Thought for the Day - 21/11/2012 - Rhidian Brook
If you were searching for spiritual insight, the last place you’d think to look would be in the psychiatric wing of your local hospital. But it’s in just such a place that I’ve recently learned some unexpected truths about life, God and myself.
A few weeks ago I was buying a paper at the corner shop when a man came towards me and shook my hand. He told me his full name and said that he liked smoking and cars. He then insisted that I come to his place for a cup of tea.
‘His place’ was the hospital, just a few yards from my house. So I set off the next day, taking gifts of tobacco and a car magazine, feeling pleased about the good turn I was performing. Not only was I making a sacrifice of time, I was going to impart some clarity, some normality – maybe even some healing. My attitude was that of the person about to dispense some kind of blessing.
My new friend was in the garden. A nurse kindly made us tea and we were joined by two other patients. I suddenly found myself being asked the most direct and uninhibited questions: are you religious? What are your credentials for being here today? Are you married? Does your wife mind you growing a beard? I tried to answer them: ‘I have faith but I’m not religious;’ ‘I’m here because I had been invited; and yes, my wife would probably kiss me a lot more if I didn’t have a beard.
Then, after about half an hour, one of the patients said: ‘Do you know what matters in life, Rhidian?’ ‘What’s that?’ I asked. ‘That you love and know that you are loved.’ And he quoted from the first letter of John: ‘God is love and whoever lives in love, lives in God, and God in Him.’ ‘I agree,’ I said. But before I left to get back to my normal life he advised me: ‘remember: be slow to chide and quick to bless.’
I don’t want to poeticise mental illness or underplay its prevalence. A recent survey states that 1 in 4 of us will experience it in some form. And the fact is my scripture quoting friend is not allowed to go anywhere without a nurse and has been hospitalised for twenty years; I have no illusions about his vulnerability or dependence. But the whole encounter challenged my assumptions about where honesty and insight might be found, blurring the boundaries between what’s healthy and what’s sick; what’s sacred and what’s profane.
I shouldn’t be surprised. Jesus himself was denounced as a madman.
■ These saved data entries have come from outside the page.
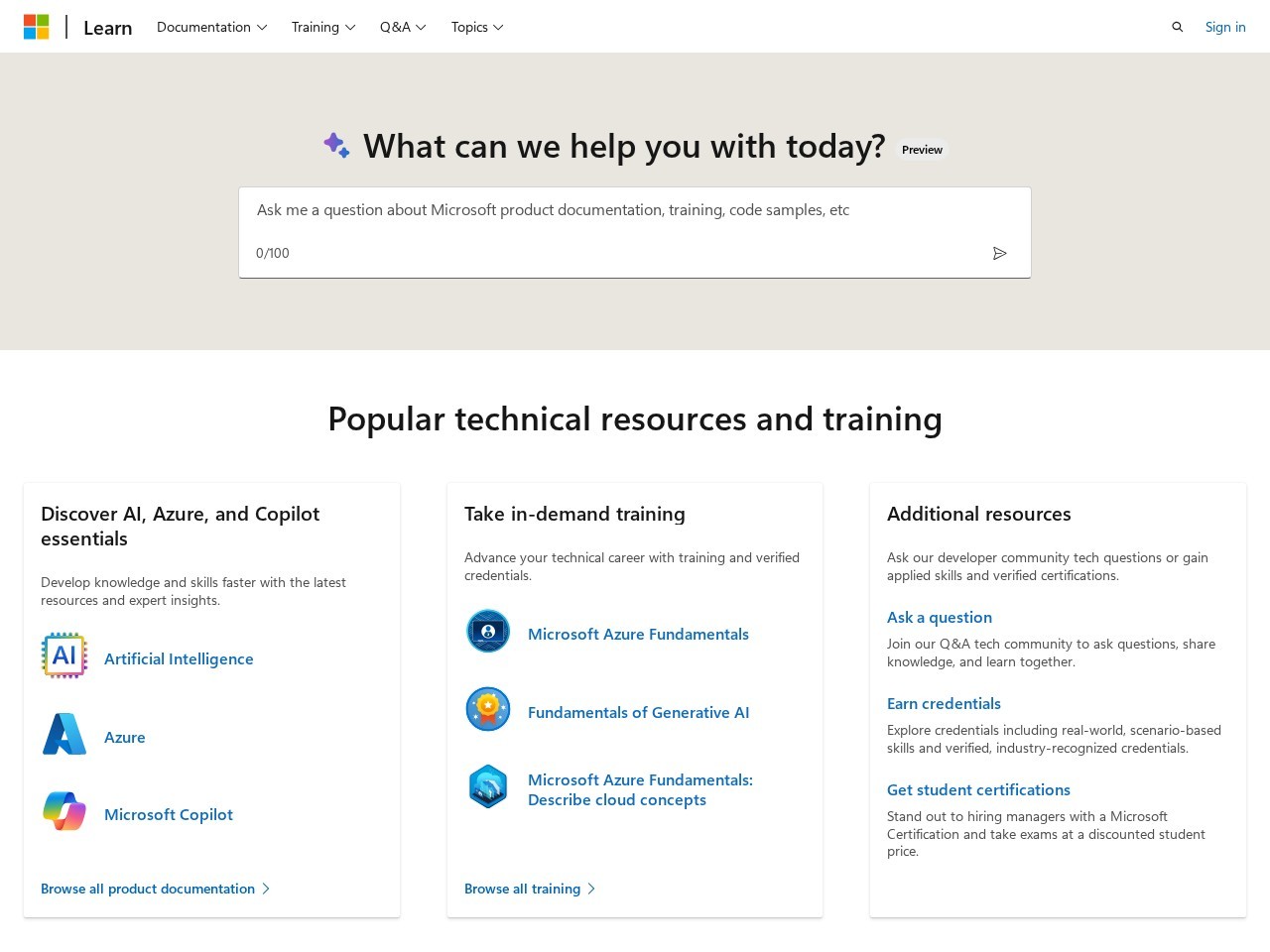The height and width of the screenshot is (952, 1270).
Task: Click the send arrow in the question box
Action: click(1000, 253)
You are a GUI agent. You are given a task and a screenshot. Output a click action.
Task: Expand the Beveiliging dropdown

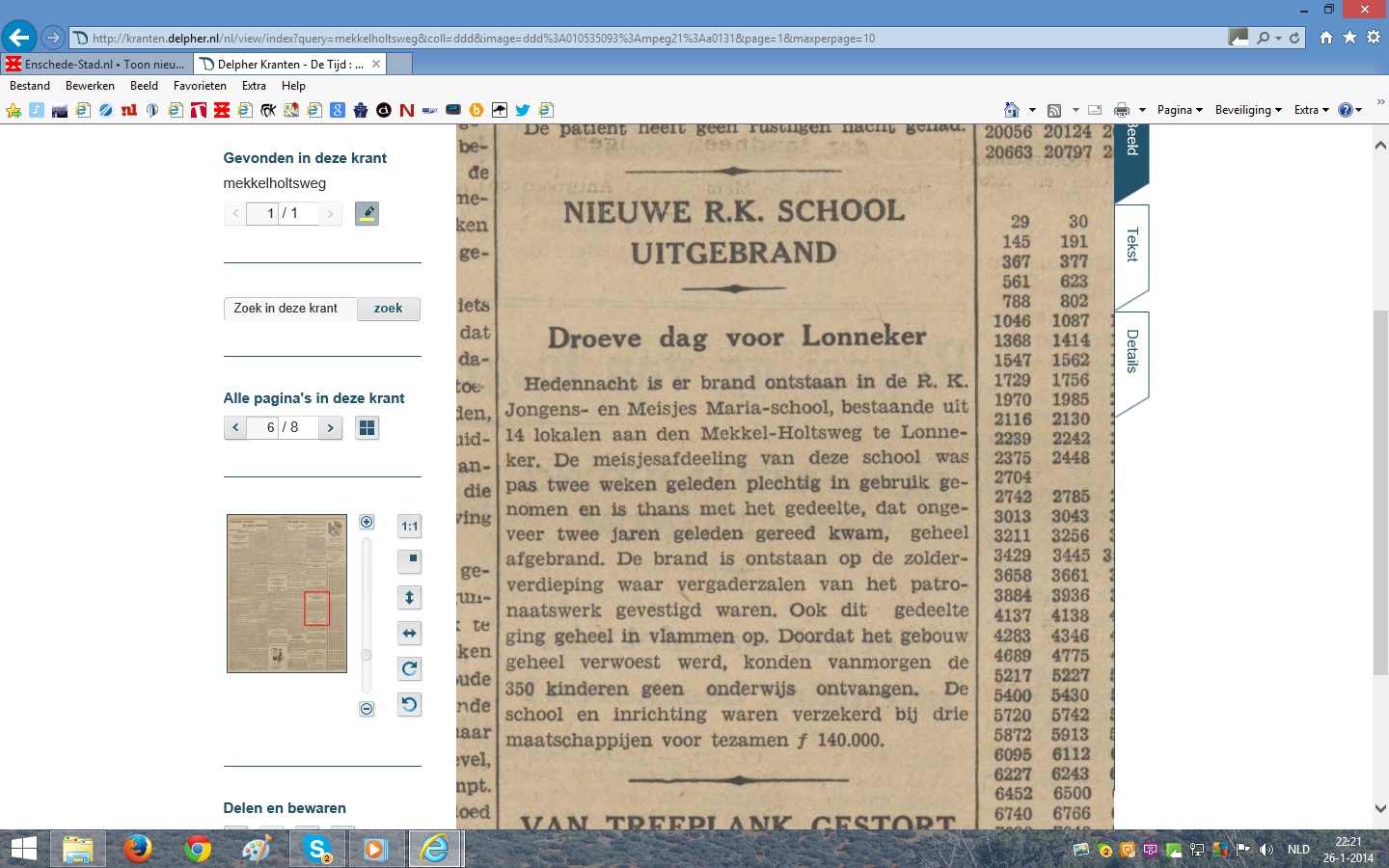[x=1248, y=110]
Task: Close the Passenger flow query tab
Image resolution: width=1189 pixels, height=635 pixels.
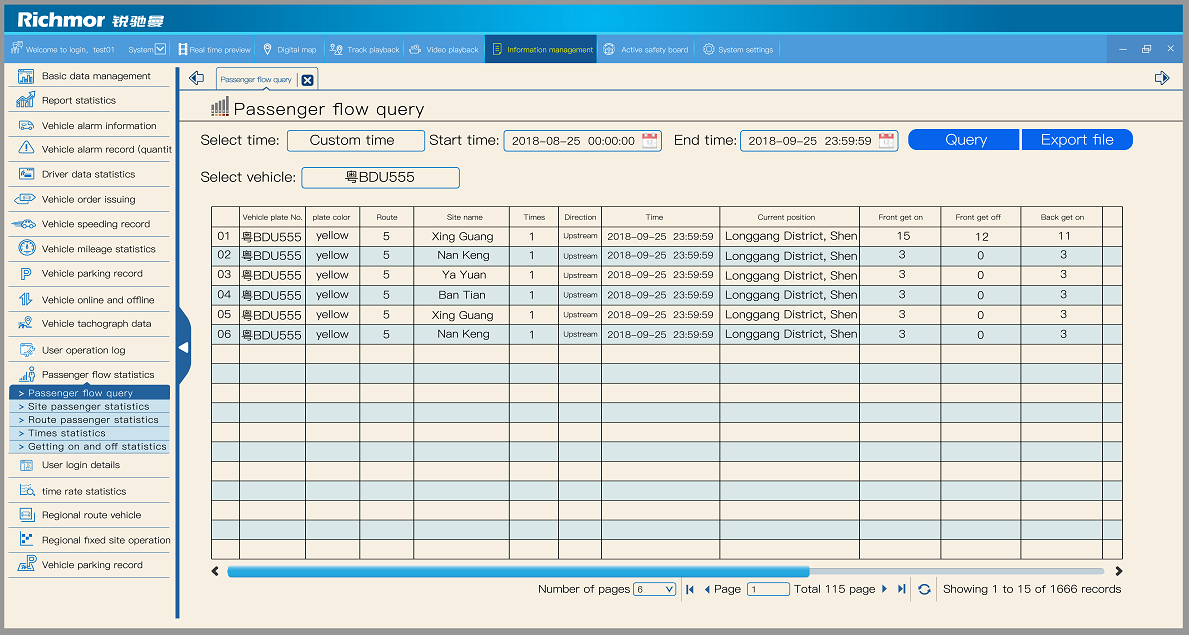Action: (307, 80)
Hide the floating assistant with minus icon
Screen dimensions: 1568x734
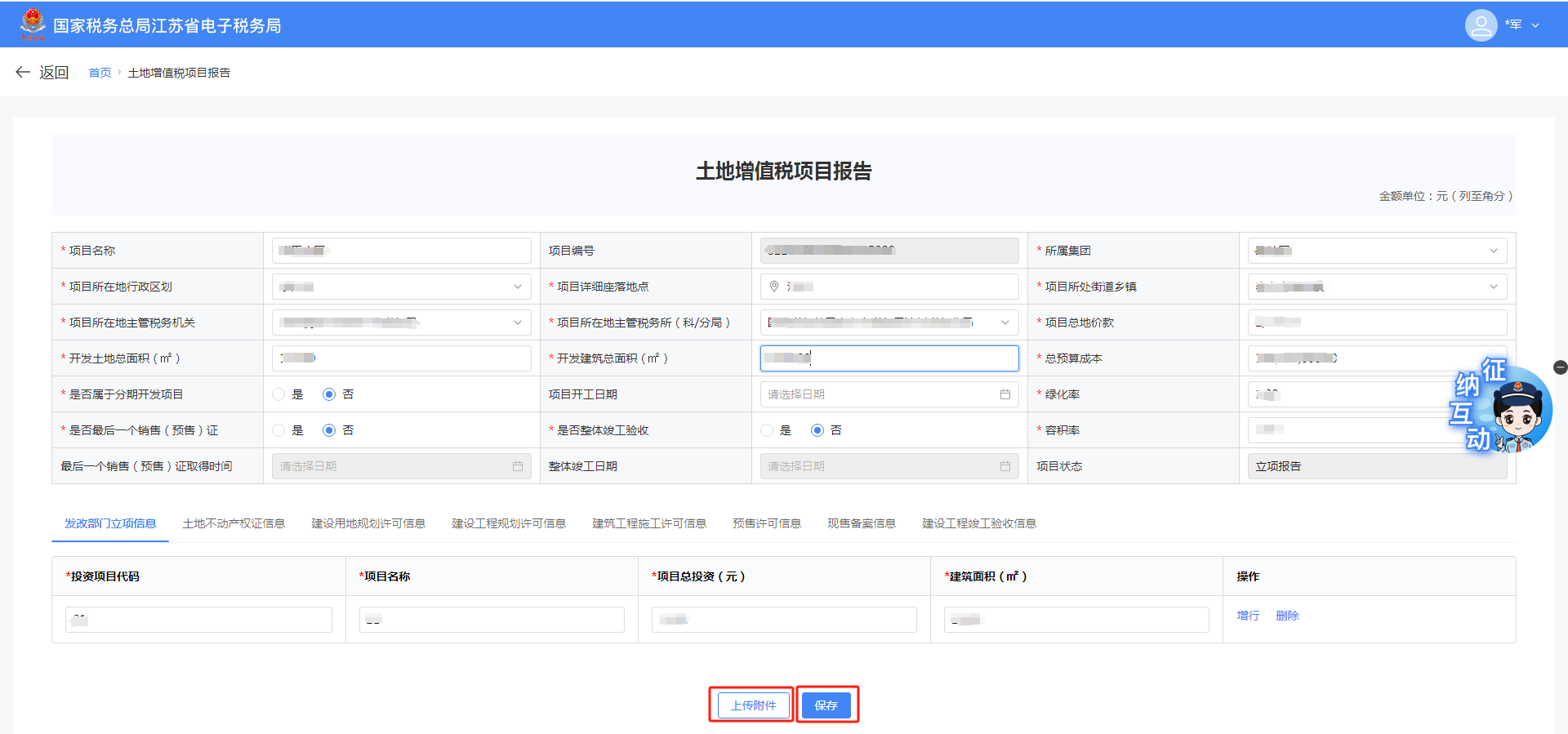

At the time some said he was ‘demon possessed and raving mad, why listen to him?’
Today, when looking for a spiritual encounter, we are still more likely to head for the professionally holy, to the churches and cathedrals with their comforting rituals, rather than the company of the broken and the unwell. Despite this, I’ve been back to the hospital. And I intend to keep going. Not because I’ve got anything to give, but simply because I’ve discovered a quite unexpected source of blessing.